Pull out every line, unchanged, from the one containing "TwoMorrows Publishing (451, 1738)" down through the one containing "ルーンの尻尾マフラーは… (62, 660)", with both of those lines included.

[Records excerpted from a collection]
+++++

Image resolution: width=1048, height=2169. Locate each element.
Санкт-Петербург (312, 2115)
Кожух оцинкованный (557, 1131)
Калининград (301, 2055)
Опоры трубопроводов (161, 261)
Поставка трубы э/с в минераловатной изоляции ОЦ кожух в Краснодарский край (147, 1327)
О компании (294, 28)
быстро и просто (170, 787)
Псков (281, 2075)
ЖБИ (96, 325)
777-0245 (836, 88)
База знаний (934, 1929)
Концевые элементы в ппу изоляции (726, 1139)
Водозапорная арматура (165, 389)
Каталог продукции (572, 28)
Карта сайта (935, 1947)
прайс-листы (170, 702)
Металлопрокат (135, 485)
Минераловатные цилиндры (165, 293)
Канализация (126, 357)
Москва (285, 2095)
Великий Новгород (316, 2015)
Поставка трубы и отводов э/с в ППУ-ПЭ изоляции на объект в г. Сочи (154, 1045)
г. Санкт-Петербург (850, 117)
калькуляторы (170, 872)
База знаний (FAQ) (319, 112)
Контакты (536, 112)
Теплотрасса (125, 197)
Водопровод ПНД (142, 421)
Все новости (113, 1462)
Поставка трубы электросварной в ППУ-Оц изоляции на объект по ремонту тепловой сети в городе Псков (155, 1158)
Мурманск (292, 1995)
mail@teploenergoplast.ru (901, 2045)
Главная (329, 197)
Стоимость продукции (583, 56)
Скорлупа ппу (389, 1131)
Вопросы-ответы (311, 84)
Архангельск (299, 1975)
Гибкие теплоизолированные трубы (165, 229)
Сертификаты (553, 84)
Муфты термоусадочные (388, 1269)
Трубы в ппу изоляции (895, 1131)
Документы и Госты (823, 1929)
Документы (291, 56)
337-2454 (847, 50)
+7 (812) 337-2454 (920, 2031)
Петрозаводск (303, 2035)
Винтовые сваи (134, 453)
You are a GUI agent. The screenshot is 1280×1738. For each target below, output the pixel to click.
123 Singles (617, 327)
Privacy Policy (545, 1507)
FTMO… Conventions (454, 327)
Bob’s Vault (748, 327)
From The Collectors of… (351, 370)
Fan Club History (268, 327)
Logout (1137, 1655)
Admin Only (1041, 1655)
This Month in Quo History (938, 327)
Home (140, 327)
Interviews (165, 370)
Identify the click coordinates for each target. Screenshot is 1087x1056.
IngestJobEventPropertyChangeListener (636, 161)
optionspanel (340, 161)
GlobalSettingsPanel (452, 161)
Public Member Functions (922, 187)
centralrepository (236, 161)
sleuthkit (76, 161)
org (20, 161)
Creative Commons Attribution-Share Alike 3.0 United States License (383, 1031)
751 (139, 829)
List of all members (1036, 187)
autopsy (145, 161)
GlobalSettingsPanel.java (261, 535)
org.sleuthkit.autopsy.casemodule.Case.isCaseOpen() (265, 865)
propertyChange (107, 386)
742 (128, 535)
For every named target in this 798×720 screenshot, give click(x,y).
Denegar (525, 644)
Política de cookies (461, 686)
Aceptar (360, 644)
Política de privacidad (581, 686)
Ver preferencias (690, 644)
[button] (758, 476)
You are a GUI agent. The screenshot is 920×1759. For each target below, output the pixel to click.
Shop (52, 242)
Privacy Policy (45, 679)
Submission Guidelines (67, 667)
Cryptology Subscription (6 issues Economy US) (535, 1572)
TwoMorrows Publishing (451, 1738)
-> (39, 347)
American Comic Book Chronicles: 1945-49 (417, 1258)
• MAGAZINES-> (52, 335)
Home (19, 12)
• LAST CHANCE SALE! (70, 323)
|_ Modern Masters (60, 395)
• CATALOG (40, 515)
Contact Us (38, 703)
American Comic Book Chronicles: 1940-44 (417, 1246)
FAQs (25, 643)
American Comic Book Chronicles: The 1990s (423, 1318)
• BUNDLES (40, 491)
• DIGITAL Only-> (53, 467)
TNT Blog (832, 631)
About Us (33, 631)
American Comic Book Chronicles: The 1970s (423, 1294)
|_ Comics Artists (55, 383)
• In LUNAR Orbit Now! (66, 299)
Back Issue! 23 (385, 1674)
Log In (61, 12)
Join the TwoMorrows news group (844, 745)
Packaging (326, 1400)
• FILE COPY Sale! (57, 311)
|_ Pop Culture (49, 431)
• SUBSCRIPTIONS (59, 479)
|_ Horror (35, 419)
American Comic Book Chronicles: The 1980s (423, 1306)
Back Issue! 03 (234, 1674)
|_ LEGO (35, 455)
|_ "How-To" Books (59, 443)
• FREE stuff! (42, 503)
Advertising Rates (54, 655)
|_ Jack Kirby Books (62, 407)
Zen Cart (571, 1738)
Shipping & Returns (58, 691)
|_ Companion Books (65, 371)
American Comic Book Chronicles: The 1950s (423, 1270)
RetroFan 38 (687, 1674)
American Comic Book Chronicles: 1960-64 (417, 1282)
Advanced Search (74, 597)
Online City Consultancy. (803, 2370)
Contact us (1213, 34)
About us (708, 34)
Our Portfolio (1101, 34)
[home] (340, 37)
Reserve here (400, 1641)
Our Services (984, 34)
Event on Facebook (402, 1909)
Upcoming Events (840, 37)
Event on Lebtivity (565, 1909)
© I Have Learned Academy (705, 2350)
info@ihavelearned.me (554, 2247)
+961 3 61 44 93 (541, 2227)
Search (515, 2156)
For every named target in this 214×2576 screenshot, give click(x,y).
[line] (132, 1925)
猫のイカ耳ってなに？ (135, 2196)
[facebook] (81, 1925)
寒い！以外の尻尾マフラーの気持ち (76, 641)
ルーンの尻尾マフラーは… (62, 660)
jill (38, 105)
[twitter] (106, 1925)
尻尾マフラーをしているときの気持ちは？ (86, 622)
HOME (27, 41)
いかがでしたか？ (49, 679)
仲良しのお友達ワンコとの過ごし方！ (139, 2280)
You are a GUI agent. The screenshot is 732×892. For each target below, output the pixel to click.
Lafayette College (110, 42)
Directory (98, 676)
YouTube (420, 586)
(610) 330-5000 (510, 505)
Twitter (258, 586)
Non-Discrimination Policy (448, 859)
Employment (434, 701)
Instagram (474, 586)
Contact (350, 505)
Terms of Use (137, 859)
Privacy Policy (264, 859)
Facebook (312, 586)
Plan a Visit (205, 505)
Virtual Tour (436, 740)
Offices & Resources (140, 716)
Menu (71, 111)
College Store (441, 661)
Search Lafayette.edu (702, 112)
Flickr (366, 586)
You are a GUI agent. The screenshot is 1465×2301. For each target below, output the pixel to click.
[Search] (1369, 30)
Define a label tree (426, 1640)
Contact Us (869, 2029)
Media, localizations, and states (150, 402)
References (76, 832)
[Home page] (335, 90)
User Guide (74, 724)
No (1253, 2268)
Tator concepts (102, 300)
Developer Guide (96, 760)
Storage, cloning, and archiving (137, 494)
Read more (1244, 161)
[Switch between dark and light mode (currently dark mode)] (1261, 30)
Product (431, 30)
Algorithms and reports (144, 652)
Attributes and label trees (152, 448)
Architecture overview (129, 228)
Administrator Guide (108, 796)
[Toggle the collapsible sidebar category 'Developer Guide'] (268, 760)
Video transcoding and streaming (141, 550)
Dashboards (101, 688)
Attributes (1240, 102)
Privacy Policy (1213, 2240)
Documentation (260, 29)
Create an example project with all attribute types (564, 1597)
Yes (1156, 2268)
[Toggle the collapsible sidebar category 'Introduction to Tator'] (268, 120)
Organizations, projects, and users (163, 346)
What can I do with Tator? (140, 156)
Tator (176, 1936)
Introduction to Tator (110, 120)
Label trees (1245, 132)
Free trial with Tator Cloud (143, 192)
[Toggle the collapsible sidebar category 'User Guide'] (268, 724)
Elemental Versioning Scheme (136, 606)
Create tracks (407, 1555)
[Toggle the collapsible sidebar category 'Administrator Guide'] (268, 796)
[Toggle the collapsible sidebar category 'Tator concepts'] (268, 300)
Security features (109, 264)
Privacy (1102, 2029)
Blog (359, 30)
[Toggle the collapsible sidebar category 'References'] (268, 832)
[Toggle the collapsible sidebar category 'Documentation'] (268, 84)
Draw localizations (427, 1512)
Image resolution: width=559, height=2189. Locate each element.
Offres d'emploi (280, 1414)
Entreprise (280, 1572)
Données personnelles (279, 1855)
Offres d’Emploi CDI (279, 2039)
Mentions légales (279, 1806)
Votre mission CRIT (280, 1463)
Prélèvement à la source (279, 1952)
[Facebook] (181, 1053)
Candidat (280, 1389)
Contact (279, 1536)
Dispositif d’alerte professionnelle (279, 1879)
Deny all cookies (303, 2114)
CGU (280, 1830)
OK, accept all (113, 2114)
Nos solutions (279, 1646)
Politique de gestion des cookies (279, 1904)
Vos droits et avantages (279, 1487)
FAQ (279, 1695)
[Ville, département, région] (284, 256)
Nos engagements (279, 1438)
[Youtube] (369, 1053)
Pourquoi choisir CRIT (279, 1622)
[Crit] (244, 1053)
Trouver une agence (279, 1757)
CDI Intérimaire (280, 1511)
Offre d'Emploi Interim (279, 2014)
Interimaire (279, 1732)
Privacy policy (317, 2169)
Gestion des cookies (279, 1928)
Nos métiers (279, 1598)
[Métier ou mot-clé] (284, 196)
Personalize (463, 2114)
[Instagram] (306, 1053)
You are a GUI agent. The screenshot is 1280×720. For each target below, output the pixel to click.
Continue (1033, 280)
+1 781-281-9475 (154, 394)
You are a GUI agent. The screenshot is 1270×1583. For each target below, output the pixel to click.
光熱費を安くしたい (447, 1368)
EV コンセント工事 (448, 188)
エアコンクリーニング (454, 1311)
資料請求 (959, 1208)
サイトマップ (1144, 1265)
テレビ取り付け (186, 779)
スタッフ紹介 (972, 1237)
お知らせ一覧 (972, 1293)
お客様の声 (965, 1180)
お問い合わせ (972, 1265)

+++++

(Output)
TwoMorrows Publishing (451, 1738)
-> (39, 347)
American Comic Book Chronicles: 1945-49 (417, 1258)
• MAGAZINES-> (52, 335)
Home (19, 12)
• LAST CHANCE SALE! (70, 323)
|_ Modern Masters (60, 395)
• CATALOG (40, 515)
Contact Us (38, 703)
American Comic Book Chronicles: 1940-44 (417, 1246)
FAQs (25, 643)
American Comic Book Chronicles: The 1990s (423, 1318)
• BUNDLES (40, 491)
• DIGITAL Only-> (53, 467)
TNT Blog (832, 631)
About Us (33, 631)
American Comic Book Chronicles: The 1970s (423, 1294)
|_ Comics Artists (55, 383)
• In LUNAR Orbit Now! (66, 299)
Back Issue! 23 (385, 1674)
Log In (61, 12)
Join the TwoMorrows news group (844, 745)
Packaging (326, 1400)
• FILE COPY Sale! (57, 311)
|_ Pop Culture (49, 431)
• SUBSCRIPTIONS (59, 479)
|_ Horror (35, 419)
American Comic Book Chronicles: The 1980s (423, 1306)
Back Issue! 03 (234, 1674)
|_ LEGO (35, 455)
|_ "How-To" Books (59, 443)
• FREE stuff! (42, 503)
Advertising Rates (54, 655)
|_ Jack Kirby Books (62, 407)
Zen Cart (571, 1738)
Shipping & Returns (58, 691)
|_ Companion Books (65, 371)
American Comic Book Chronicles: The 1950s (423, 1270)
RetroFan 38 (687, 1674)
American Comic Book Chronicles: 1960-64 (417, 1282)
Advanced Search (74, 597)
Online City Consultancy. (803, 2370)
Contact us (1213, 34)
About us (708, 34)
Our Portfolio (1101, 34)
[home] (340, 37)
Reserve here (400, 1641)
Our Services (984, 34)
Event on Facebook (402, 1909)
Upcoming Events (840, 37)
Event on Lebtivity (565, 1909)
© I Have Learned Academy (705, 2350)
info@ihavelearned.me (554, 2247)
+961 3 61 44 93 (541, 2227)
Search (515, 2156)
For every named target in this 214×2576 screenshot, give click(x,y).
[line] (132, 1925)
猫のイカ耳ってなに？ (135, 2196)
[facebook] (81, 1925)
寒い！以外の尻尾マフラーの気持ち (76, 641)
ルーンの尻尾マフラーは… (62, 660)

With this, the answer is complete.